**Dataset records**

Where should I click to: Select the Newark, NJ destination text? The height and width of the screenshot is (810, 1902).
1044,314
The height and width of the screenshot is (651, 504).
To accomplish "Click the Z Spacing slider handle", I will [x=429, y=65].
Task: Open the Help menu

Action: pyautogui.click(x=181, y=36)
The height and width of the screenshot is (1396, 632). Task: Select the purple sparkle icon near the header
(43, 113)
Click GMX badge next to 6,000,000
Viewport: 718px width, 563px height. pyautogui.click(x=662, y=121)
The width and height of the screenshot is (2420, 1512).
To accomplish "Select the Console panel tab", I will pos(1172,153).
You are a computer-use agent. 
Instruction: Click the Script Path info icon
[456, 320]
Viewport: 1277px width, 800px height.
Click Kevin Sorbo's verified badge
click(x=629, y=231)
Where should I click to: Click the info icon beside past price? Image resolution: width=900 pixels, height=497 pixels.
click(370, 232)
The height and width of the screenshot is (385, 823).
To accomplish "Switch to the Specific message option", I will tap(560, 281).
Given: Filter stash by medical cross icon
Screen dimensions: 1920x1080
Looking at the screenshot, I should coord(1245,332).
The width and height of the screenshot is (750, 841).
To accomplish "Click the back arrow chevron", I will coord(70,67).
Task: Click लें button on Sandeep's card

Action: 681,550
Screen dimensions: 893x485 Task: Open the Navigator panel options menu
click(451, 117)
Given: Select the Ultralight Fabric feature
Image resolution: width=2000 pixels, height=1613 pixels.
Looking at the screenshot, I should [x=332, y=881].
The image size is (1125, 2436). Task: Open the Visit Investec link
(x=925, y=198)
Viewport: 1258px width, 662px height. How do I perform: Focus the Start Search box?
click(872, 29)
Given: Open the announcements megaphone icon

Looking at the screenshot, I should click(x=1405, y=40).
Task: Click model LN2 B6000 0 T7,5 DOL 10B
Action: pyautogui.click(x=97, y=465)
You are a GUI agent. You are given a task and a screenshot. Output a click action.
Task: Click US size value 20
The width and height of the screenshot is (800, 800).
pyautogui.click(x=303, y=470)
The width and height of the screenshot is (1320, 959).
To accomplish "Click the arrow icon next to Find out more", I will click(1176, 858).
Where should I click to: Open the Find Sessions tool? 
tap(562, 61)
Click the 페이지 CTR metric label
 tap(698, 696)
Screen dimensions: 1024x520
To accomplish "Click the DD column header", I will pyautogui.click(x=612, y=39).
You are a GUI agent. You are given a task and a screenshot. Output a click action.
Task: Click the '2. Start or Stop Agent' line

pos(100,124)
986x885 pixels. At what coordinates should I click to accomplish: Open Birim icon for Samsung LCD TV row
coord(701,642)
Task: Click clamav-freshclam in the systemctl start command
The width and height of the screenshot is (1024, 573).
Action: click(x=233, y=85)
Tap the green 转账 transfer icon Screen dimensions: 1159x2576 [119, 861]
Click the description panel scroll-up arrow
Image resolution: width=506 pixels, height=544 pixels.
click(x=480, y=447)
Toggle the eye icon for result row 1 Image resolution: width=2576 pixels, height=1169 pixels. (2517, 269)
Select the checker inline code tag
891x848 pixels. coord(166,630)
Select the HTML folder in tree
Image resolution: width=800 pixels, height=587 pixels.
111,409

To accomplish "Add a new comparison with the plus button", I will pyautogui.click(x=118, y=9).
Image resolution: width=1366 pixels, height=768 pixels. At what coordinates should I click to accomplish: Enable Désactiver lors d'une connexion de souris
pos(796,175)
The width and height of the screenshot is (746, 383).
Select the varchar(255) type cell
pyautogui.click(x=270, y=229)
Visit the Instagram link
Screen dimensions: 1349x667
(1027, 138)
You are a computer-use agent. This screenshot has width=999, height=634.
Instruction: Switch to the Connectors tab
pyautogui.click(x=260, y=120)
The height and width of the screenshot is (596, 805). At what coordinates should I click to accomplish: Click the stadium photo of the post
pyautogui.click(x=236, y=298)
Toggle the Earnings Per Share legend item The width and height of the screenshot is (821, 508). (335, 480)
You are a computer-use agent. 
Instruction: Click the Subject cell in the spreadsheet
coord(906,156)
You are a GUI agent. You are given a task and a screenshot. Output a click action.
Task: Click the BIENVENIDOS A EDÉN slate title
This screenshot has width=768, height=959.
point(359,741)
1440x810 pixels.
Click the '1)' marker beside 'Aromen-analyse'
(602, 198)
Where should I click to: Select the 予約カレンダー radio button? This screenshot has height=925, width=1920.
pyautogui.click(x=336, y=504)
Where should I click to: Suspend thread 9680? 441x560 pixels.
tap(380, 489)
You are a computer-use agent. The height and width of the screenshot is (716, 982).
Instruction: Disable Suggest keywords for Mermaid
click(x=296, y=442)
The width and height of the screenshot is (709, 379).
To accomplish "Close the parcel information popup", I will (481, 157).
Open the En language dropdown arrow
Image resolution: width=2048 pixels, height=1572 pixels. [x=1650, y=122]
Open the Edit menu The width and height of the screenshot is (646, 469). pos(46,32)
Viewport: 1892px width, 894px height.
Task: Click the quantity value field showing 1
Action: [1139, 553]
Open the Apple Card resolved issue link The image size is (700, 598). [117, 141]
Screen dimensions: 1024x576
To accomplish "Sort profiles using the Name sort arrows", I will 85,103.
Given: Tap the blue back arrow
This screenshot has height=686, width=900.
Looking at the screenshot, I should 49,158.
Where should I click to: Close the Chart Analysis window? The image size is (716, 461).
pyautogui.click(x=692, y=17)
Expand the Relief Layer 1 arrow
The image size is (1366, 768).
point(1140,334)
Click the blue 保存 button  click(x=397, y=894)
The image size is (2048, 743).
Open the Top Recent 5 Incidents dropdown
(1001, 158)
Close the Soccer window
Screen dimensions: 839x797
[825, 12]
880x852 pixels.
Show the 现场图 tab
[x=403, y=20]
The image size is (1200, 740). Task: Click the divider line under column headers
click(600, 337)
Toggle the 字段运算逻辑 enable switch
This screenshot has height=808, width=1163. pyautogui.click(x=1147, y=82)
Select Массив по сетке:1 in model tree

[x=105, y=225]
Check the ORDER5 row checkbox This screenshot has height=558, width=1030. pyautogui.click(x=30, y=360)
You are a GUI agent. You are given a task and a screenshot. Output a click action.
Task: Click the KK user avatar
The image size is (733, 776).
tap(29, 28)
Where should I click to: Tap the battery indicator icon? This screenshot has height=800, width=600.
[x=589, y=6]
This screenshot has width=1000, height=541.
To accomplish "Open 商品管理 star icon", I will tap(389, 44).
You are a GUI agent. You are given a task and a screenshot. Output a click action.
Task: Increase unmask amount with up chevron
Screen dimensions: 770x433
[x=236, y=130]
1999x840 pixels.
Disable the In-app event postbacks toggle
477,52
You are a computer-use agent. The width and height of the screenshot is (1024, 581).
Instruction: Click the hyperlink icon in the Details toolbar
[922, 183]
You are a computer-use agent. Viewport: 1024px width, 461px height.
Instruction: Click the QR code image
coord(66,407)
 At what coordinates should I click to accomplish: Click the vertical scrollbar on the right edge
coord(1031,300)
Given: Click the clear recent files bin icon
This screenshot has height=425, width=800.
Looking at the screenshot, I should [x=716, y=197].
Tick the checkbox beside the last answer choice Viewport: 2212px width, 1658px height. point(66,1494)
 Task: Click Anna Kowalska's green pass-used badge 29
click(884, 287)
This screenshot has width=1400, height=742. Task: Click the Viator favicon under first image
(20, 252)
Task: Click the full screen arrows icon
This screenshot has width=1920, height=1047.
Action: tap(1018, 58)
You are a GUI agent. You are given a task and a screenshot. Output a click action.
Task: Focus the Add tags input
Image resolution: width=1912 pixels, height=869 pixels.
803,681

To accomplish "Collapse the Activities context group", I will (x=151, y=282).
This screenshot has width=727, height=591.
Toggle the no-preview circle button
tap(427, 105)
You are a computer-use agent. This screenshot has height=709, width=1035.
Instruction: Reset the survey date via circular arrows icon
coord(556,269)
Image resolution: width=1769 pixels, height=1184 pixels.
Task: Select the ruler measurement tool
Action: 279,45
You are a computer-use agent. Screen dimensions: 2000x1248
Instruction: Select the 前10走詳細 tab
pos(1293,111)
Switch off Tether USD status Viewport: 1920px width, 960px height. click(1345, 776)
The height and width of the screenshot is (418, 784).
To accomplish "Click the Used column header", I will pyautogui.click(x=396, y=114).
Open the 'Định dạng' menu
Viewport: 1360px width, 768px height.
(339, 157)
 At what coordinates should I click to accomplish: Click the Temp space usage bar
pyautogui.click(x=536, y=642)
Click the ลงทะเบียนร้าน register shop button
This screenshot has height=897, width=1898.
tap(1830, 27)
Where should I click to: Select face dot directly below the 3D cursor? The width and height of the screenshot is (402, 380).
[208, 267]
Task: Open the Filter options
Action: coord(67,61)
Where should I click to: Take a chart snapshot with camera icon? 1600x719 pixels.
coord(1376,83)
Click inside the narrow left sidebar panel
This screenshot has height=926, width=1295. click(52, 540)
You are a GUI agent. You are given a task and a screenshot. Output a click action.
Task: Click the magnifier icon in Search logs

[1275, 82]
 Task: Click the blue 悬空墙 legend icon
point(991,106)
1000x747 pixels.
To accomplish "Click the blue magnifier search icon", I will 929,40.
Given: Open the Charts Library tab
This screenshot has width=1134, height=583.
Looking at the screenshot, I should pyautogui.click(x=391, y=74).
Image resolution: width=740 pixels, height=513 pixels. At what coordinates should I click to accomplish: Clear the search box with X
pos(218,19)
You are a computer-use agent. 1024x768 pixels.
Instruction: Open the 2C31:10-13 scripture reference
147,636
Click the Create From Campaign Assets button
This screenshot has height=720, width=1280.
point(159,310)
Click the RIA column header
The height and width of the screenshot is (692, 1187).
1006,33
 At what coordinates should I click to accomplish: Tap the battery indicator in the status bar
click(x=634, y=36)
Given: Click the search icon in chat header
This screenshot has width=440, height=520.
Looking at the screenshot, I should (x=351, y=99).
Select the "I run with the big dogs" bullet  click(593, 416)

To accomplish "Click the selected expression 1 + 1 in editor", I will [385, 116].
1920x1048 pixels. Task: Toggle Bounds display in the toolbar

**What to produce**
In the lines above, find each one with "chevron" and list it.

**Exercise solution**
To accomplish "Click the back arrow chevron", I will coord(70,67).
Task: Increase unmask amount with up chevron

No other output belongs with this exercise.